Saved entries
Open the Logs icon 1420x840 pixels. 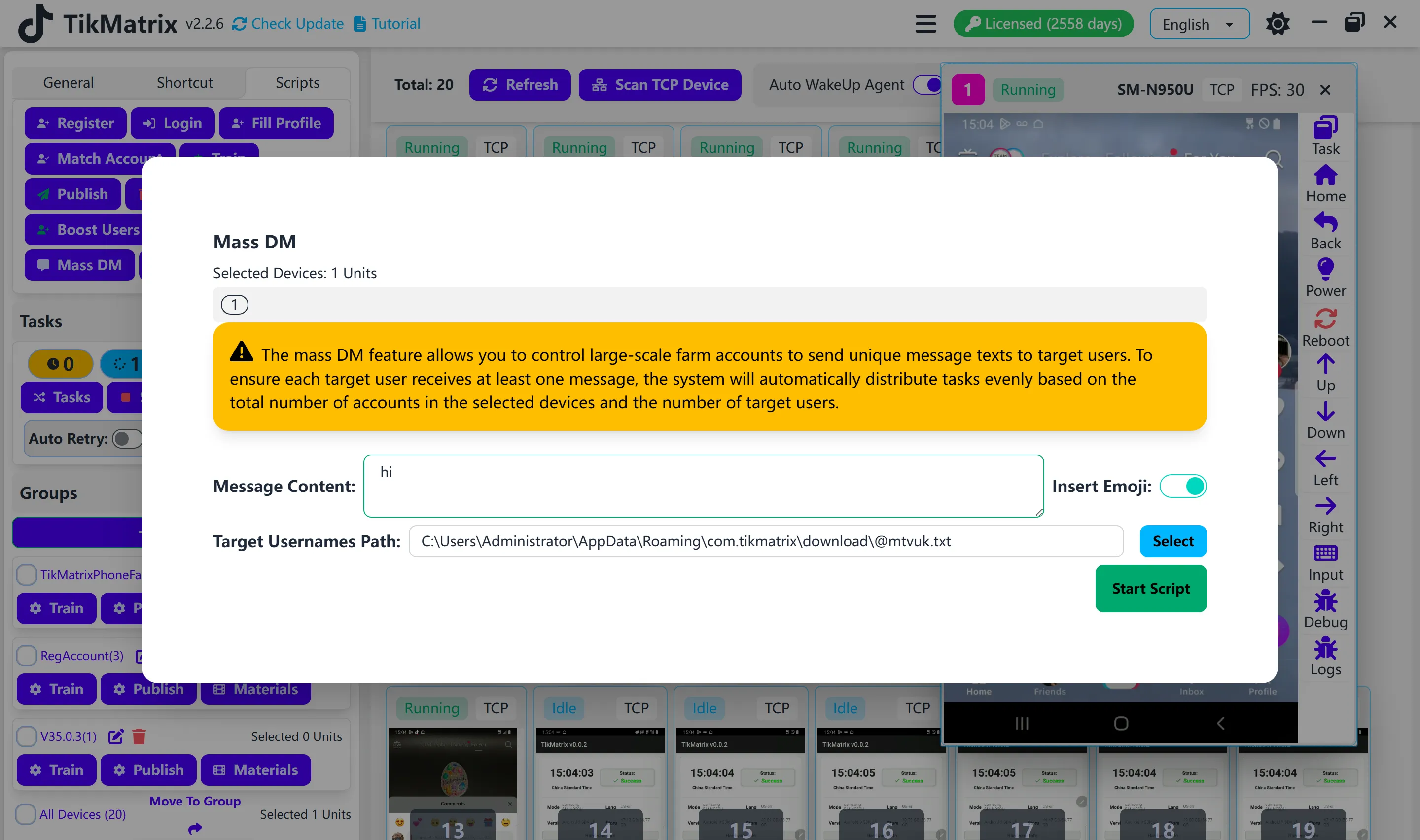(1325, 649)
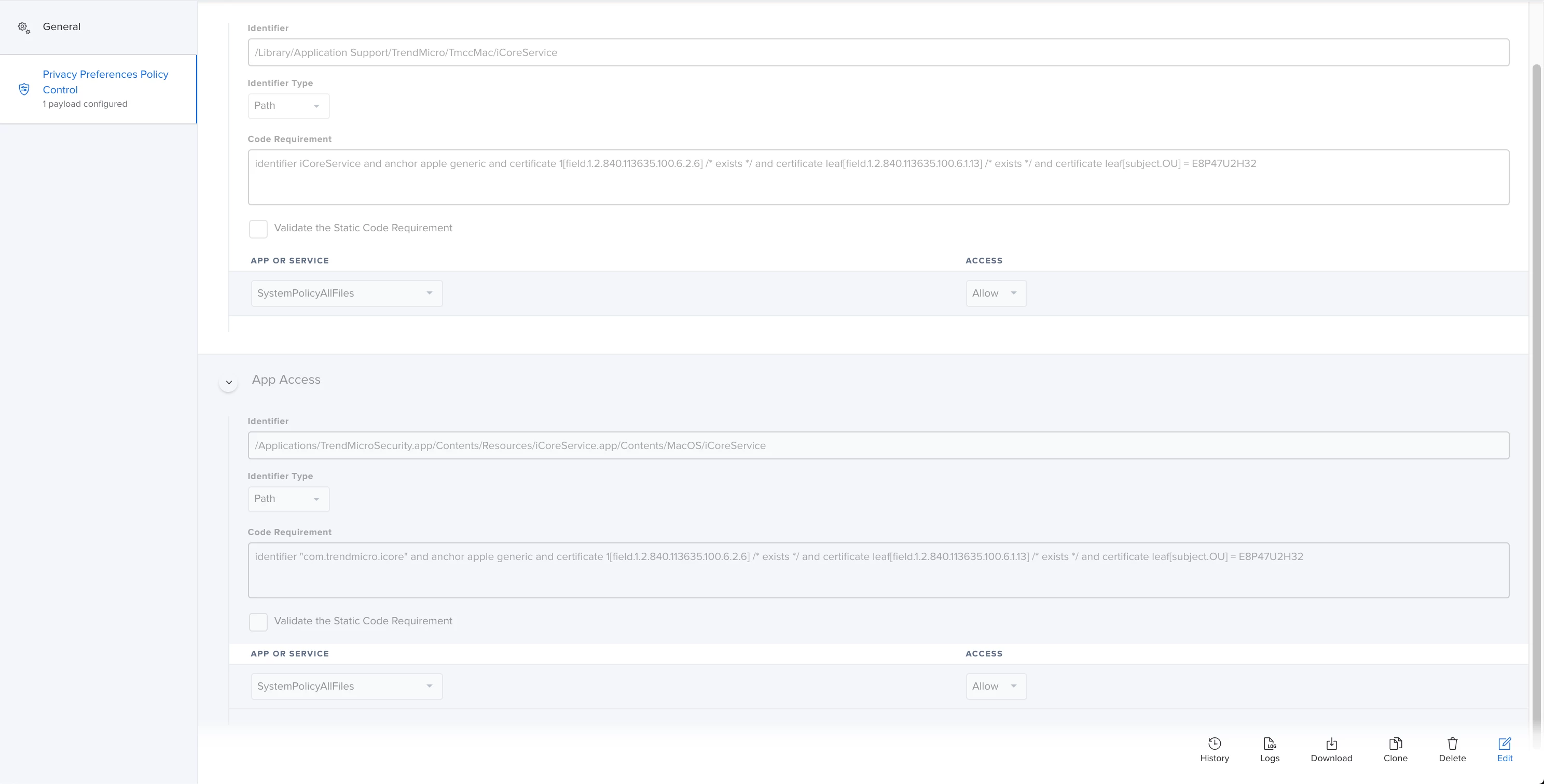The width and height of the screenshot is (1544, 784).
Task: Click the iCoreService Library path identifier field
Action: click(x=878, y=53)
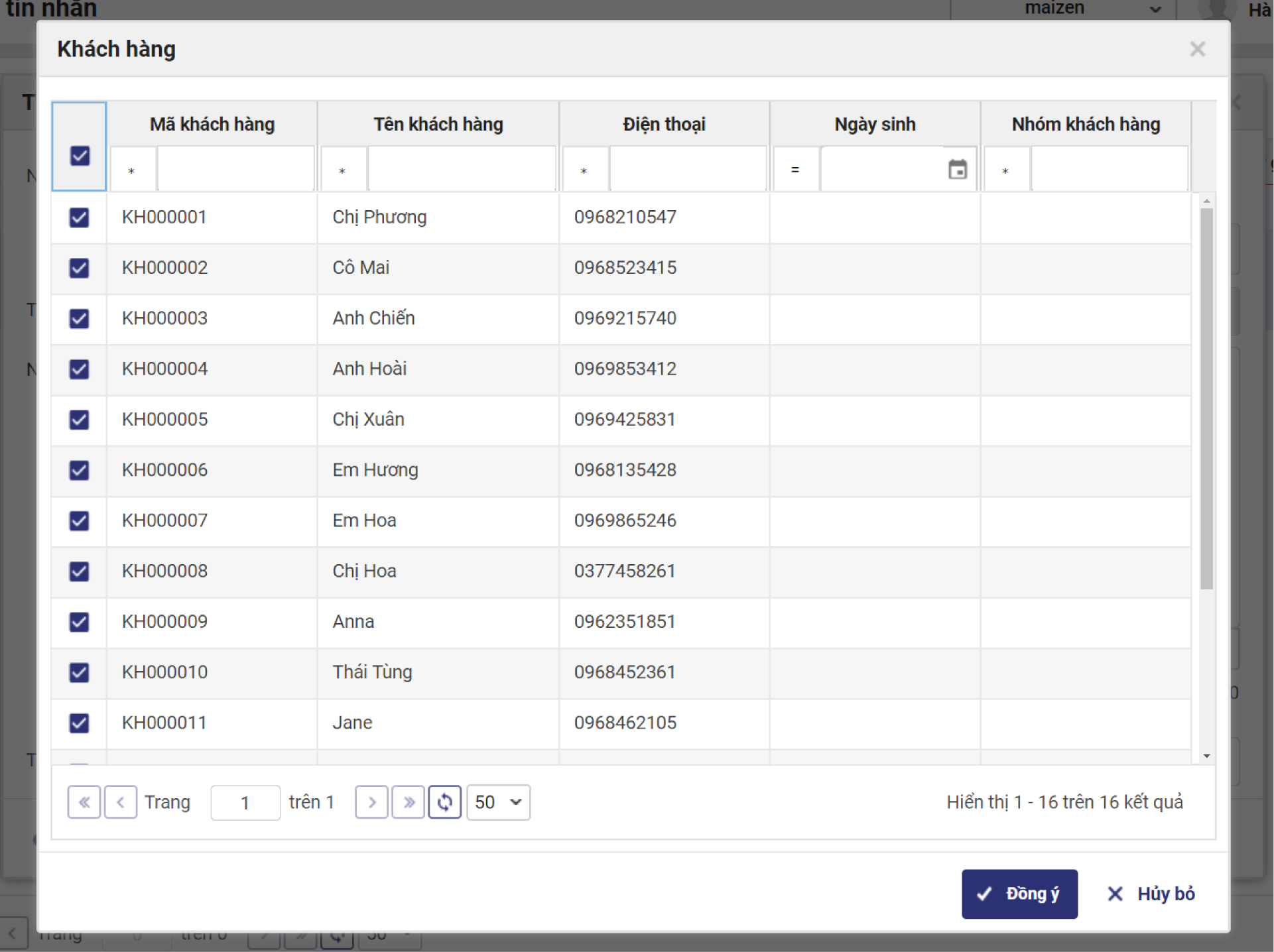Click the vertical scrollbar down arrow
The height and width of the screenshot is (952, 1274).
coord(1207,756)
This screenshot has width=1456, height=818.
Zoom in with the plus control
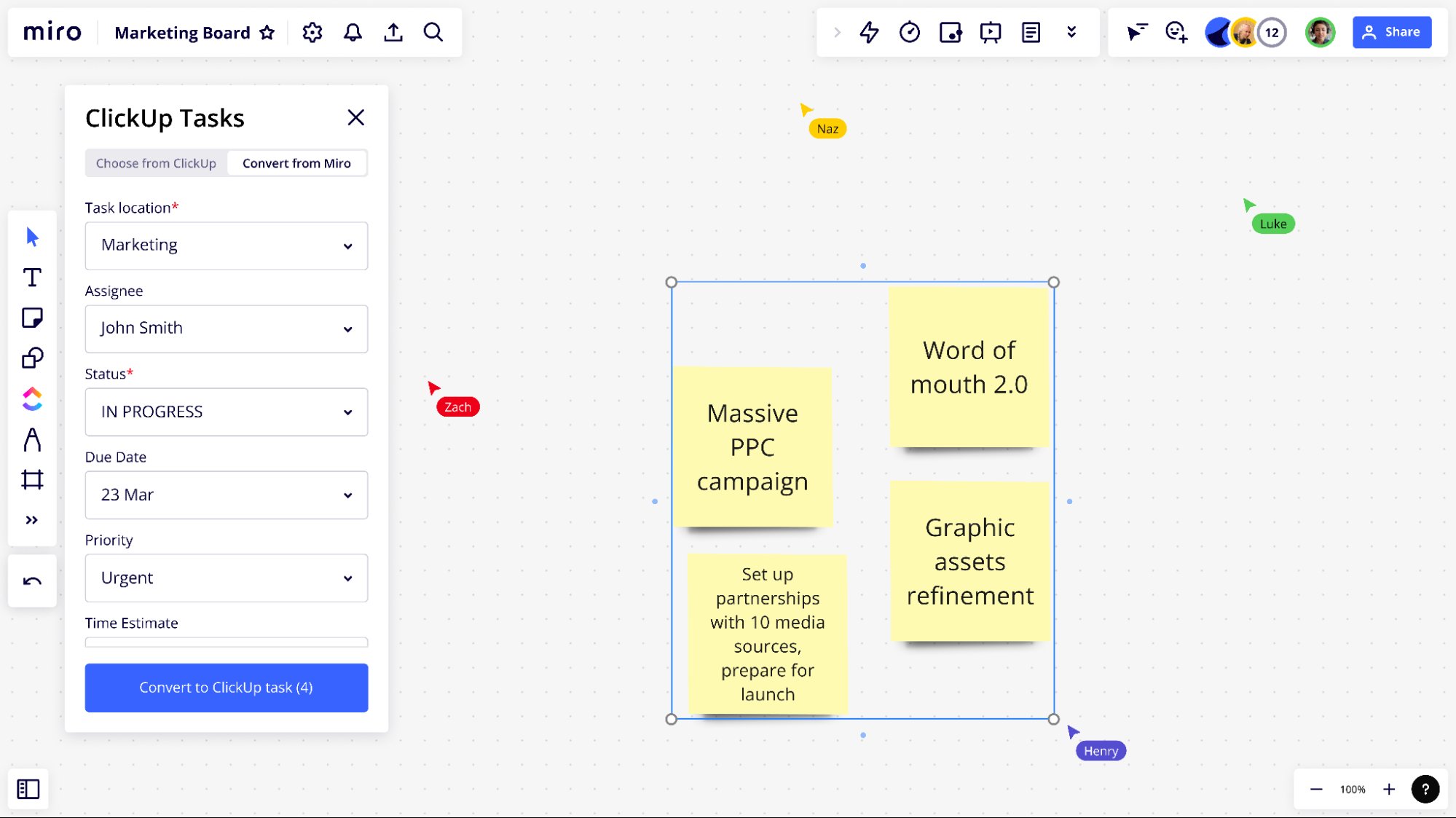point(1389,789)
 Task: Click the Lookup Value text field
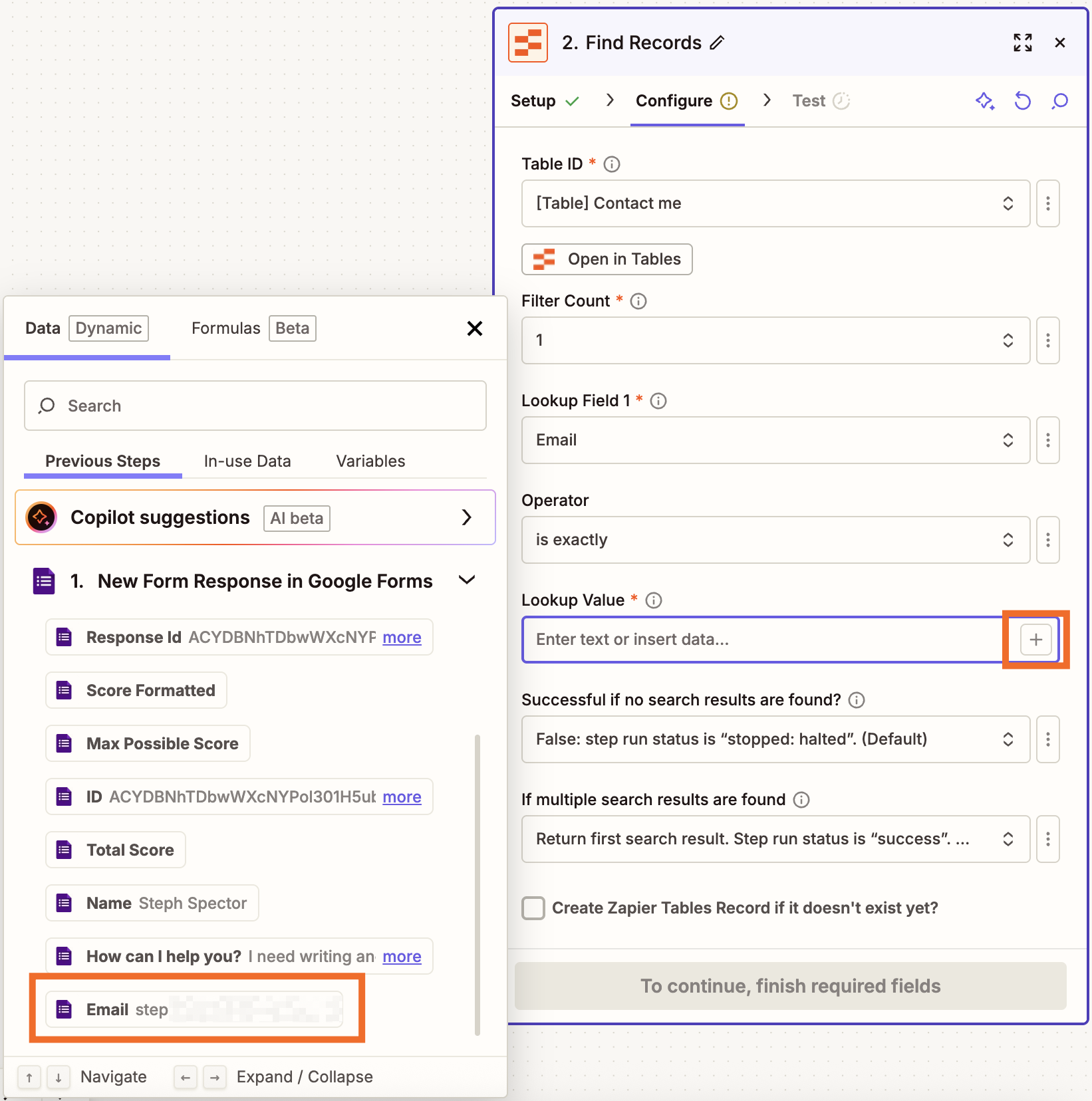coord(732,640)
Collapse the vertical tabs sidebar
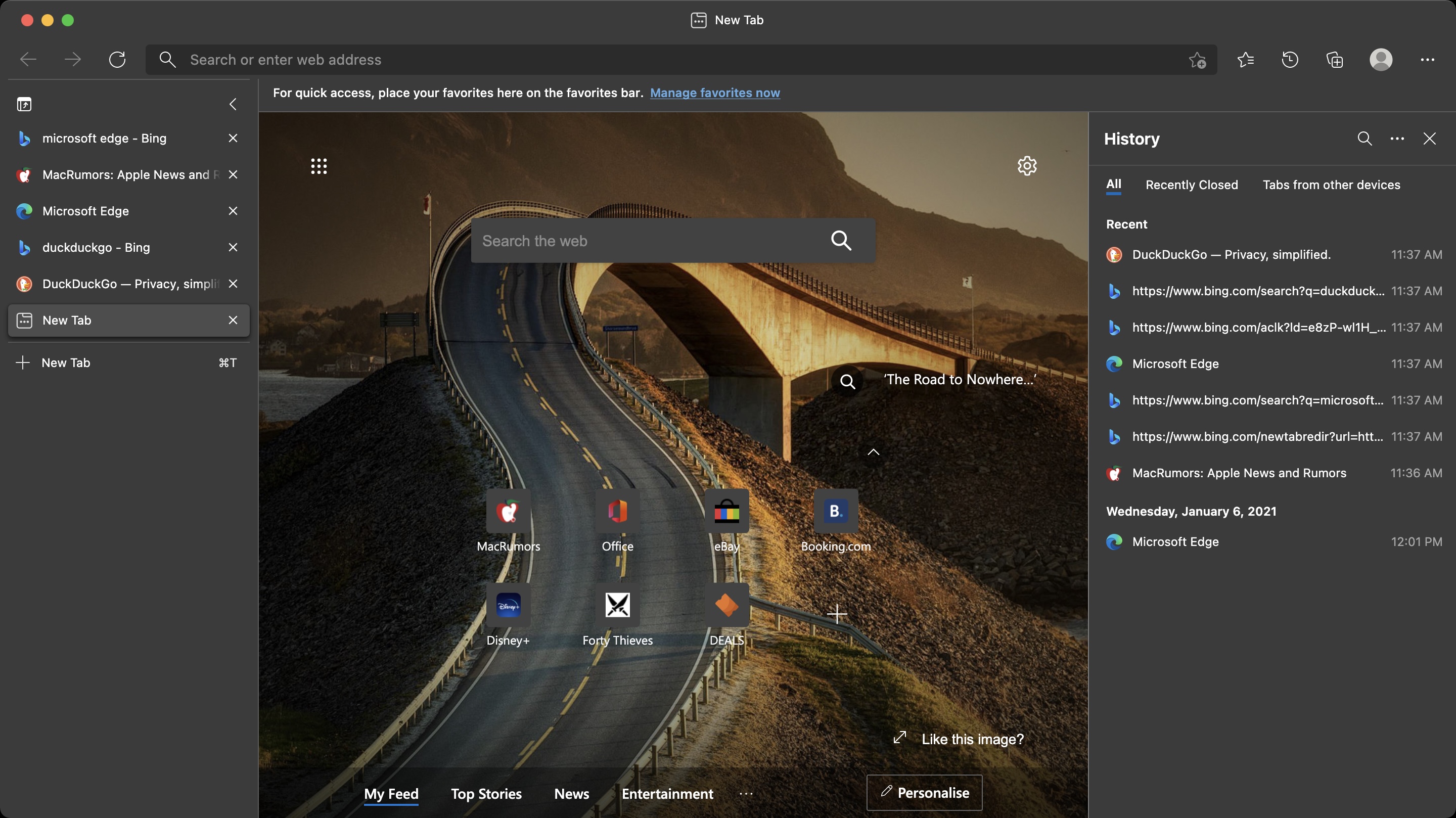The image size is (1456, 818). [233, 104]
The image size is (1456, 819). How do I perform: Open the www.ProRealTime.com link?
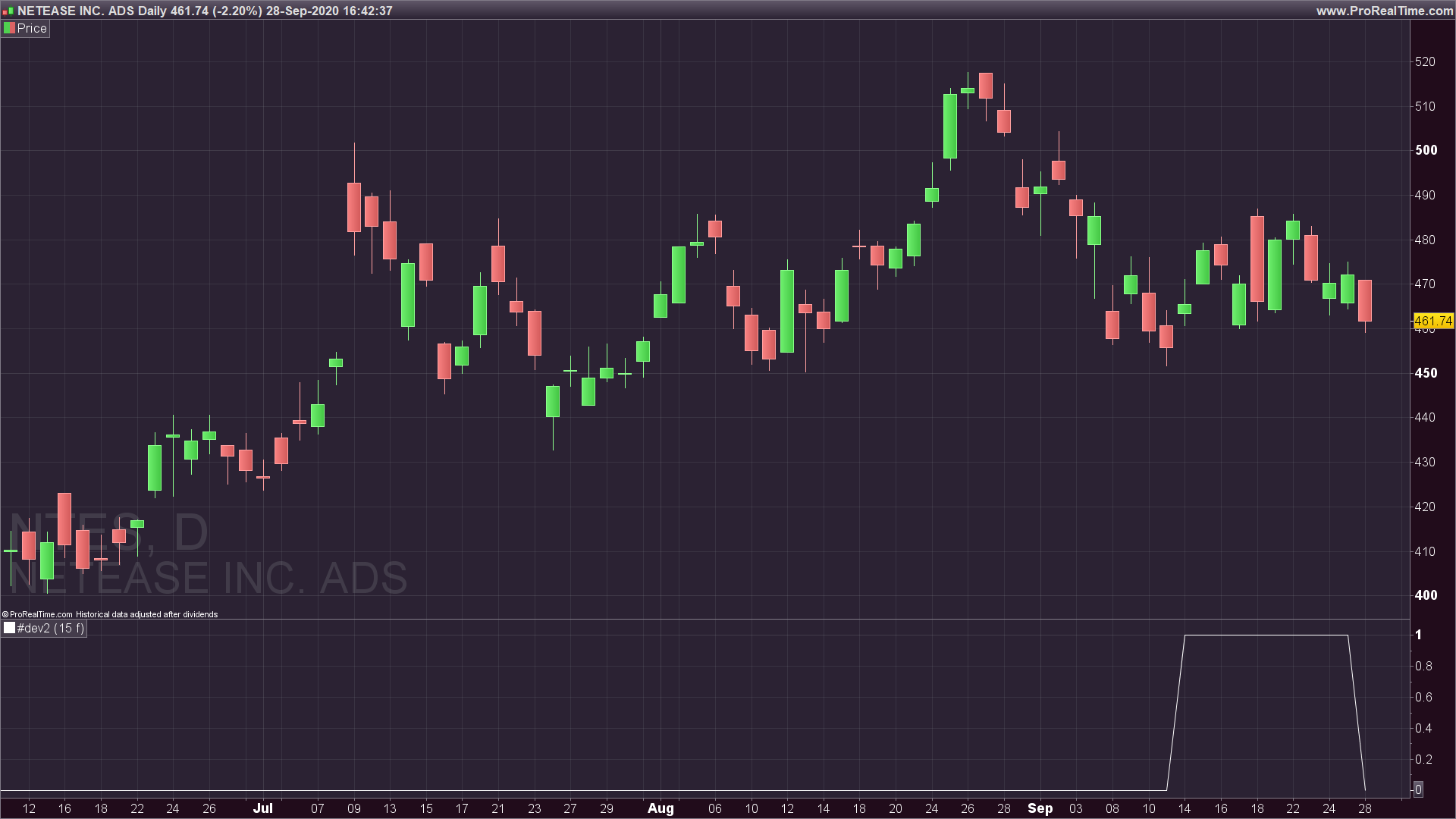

=== WHAT IS BEING ASKED ===
A verbatim copy is needed of the lines running from the line with "Task: Click the Lookup Value text field" to the end of the data above, both included. Keep the pictures out of it.

=== RESULT BELOW ===
 Task: Click the Lookup Value text field
coord(732,640)
Collapse the vertical tabs sidebar
The image size is (1456, 818). [233, 104]
The image size is (1456, 819). How do I perform: Open the www.ProRealTime.com link?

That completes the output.